Work order –
Give back an exact copy of the lines in the records below, from the line that has "Revenir à l'accueil (960, 193)" through the line that has "L’association (705, 72)", and nothing besides.

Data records
◆ ◆ ◆

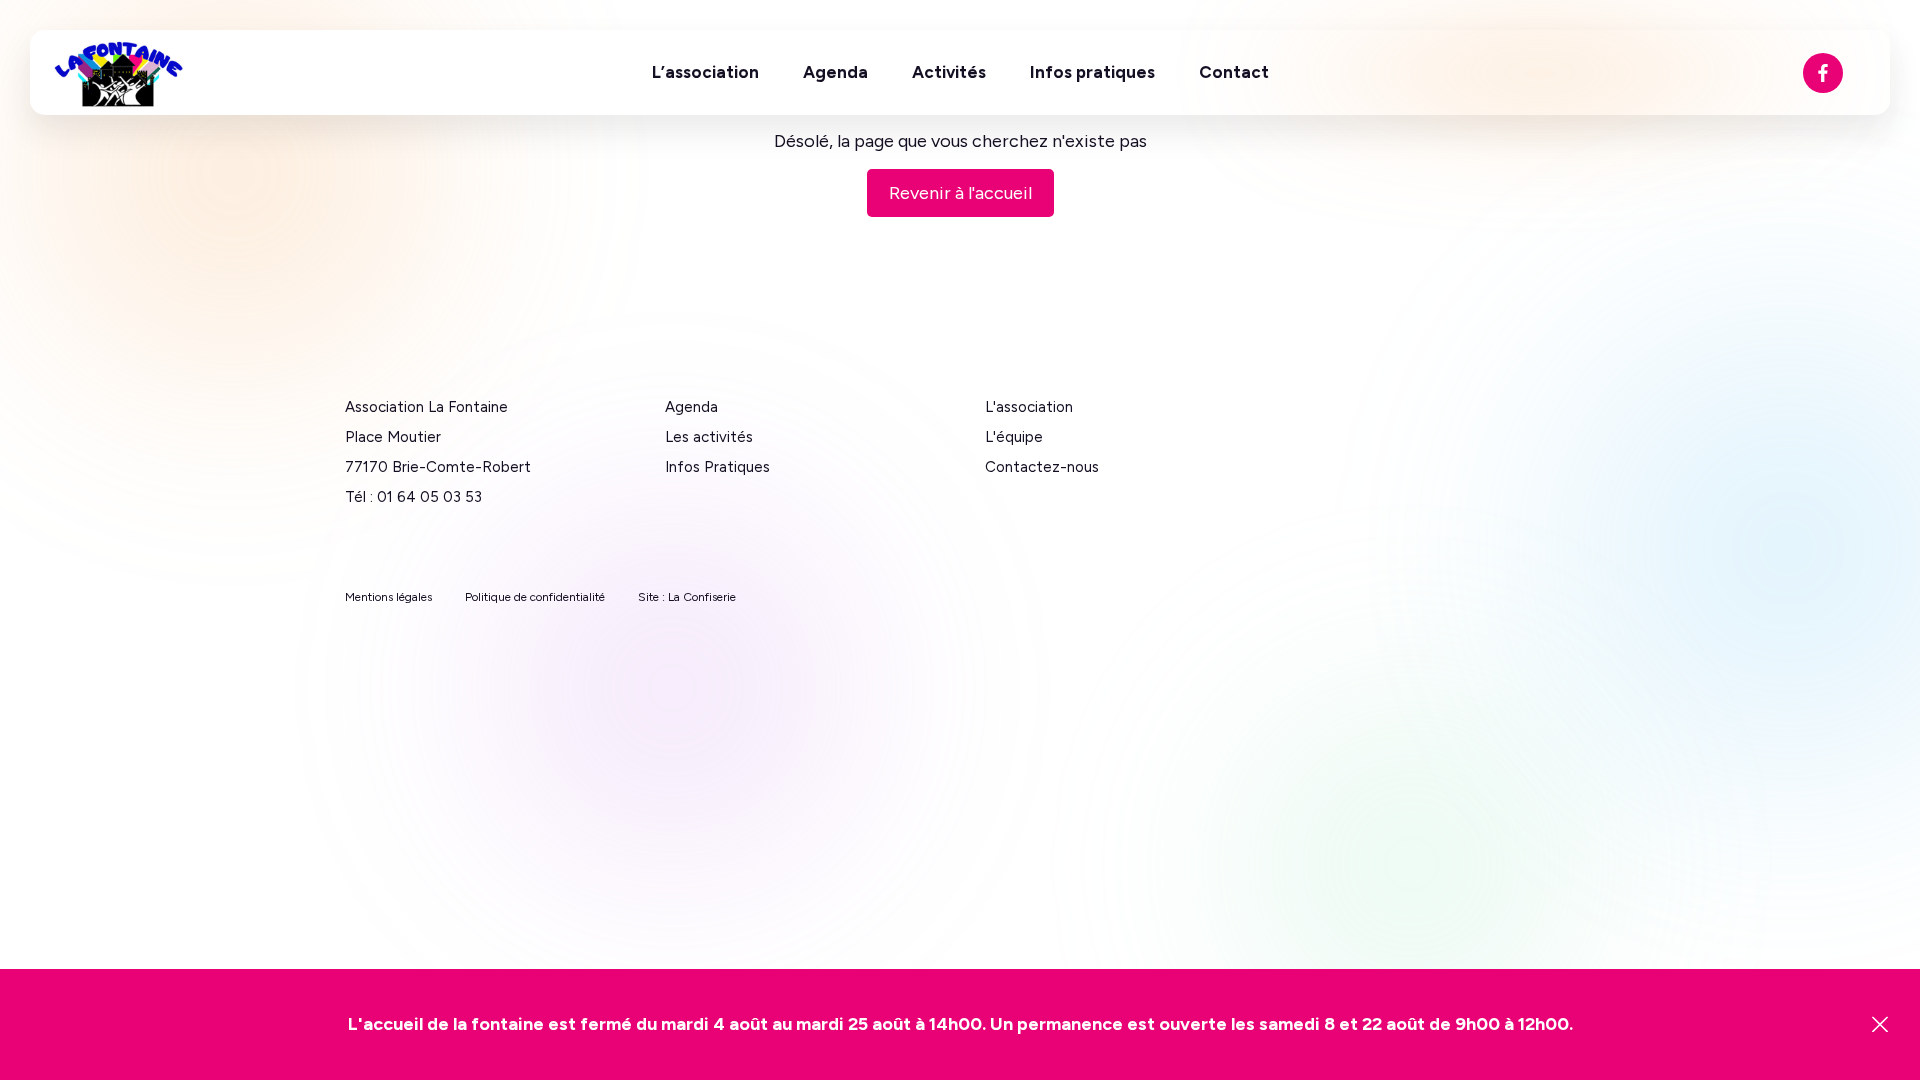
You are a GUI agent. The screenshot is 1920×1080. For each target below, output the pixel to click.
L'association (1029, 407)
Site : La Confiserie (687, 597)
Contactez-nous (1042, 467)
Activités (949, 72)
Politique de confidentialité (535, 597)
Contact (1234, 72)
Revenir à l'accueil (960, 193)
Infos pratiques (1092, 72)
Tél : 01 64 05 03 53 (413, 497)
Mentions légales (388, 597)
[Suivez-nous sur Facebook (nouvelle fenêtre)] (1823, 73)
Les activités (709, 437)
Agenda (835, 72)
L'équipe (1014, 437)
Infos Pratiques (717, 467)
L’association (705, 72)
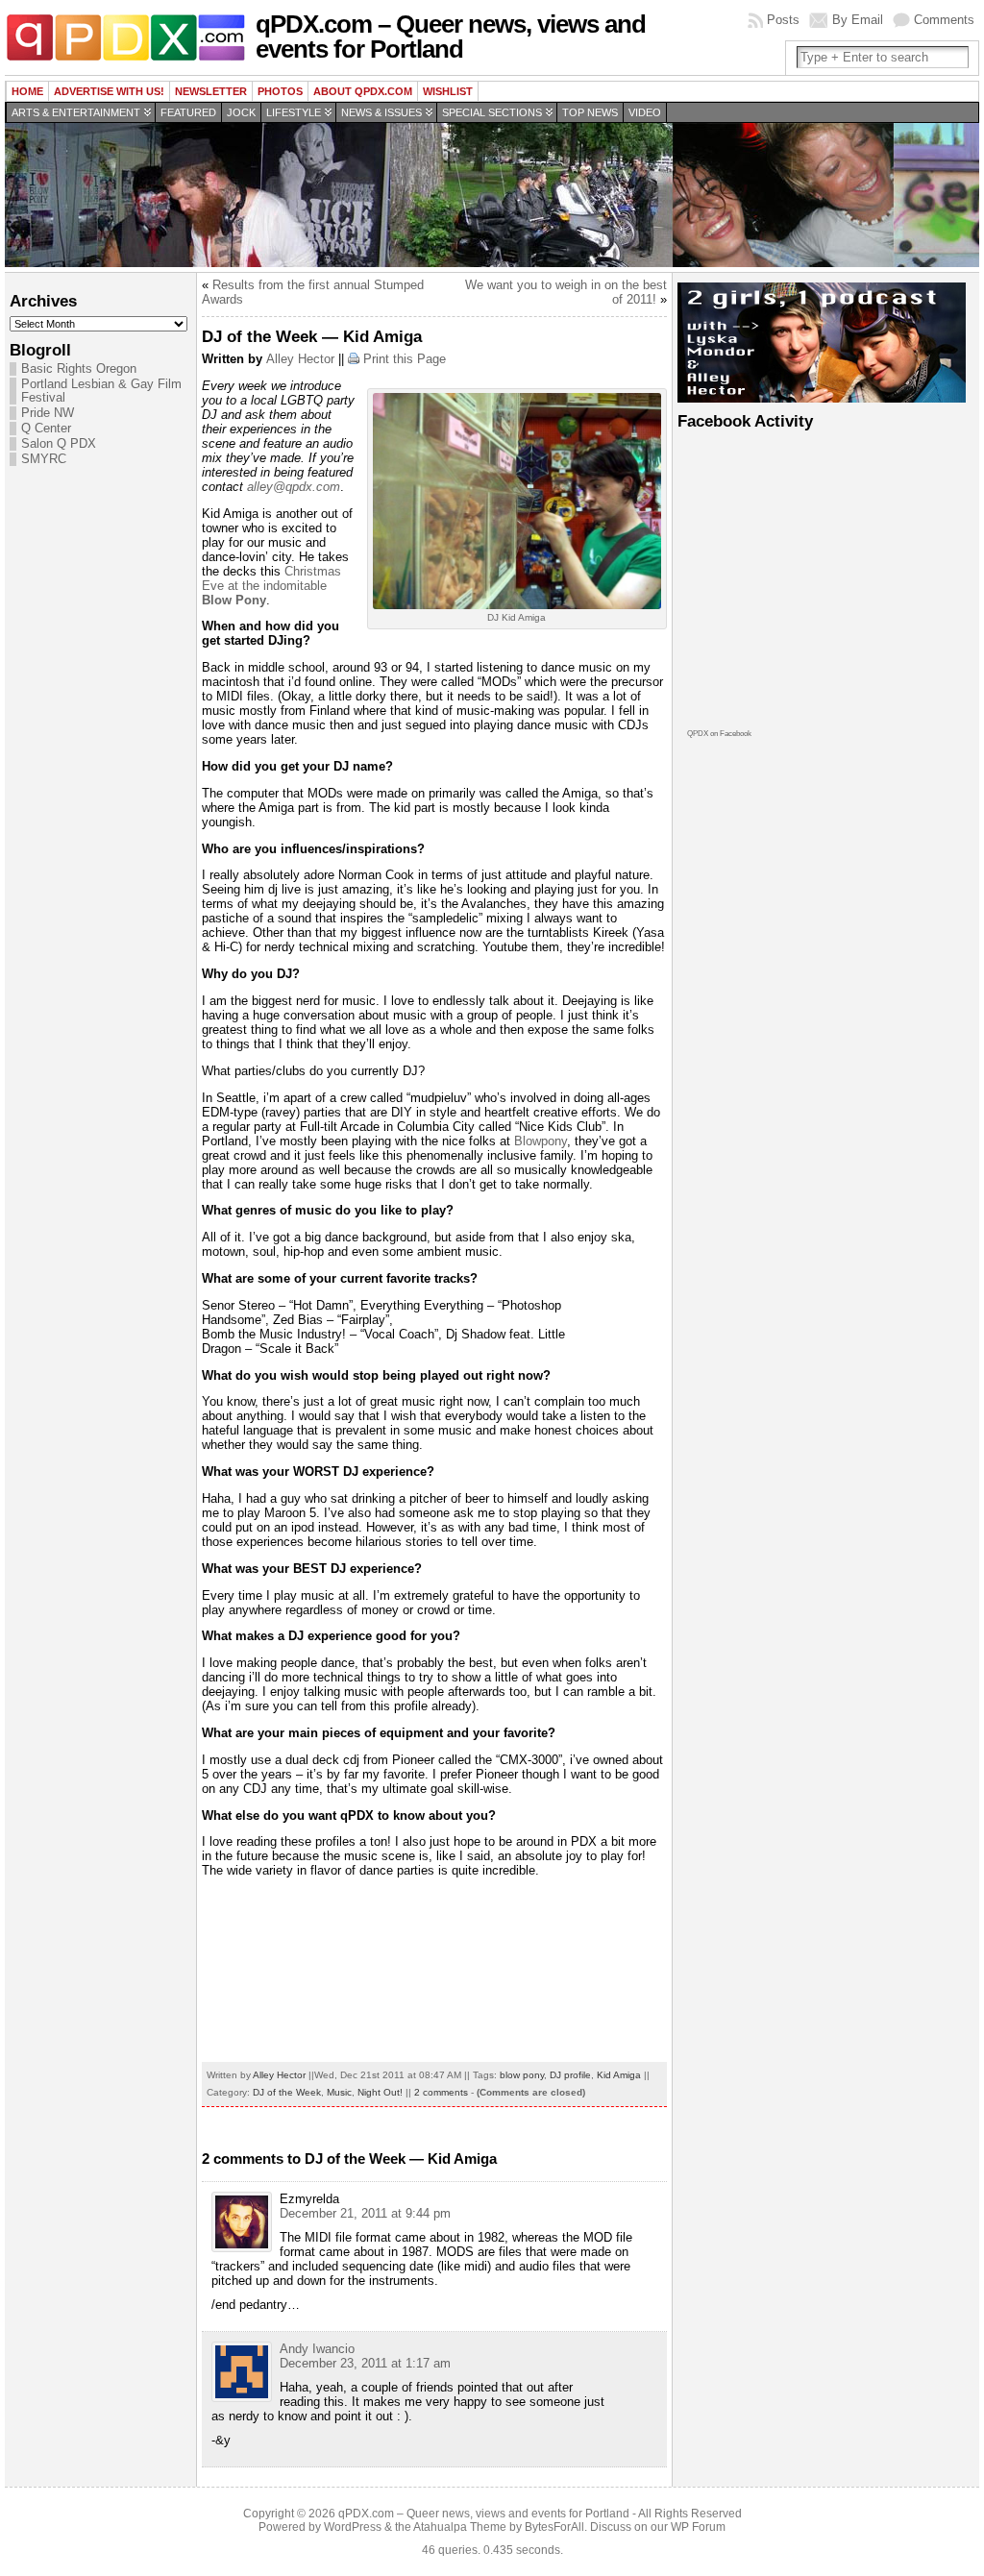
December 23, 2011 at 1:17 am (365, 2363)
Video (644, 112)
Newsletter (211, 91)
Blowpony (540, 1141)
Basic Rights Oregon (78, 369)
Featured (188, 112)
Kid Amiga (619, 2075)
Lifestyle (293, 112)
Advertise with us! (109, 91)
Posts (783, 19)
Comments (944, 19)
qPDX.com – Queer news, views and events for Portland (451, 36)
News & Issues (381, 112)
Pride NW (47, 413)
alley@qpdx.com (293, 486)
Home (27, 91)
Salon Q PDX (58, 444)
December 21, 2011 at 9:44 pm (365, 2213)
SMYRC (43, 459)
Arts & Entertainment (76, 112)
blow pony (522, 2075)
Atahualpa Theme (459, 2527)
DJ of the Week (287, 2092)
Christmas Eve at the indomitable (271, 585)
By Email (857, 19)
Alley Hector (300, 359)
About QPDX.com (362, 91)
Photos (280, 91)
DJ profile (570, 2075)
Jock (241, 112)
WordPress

◆ ◆ ◆

Result –
Revenir à l'accueil (960, 193)
Infos pratiques (1092, 72)
Tél : 01 64 05 03 53 (413, 497)
Mentions légales (388, 597)
[Suivez-nous sur Facebook (nouvelle fenêtre)] (1823, 73)
Les activités (709, 437)
Agenda (835, 72)
L'équipe (1014, 437)
Infos Pratiques (717, 467)
L’association (705, 72)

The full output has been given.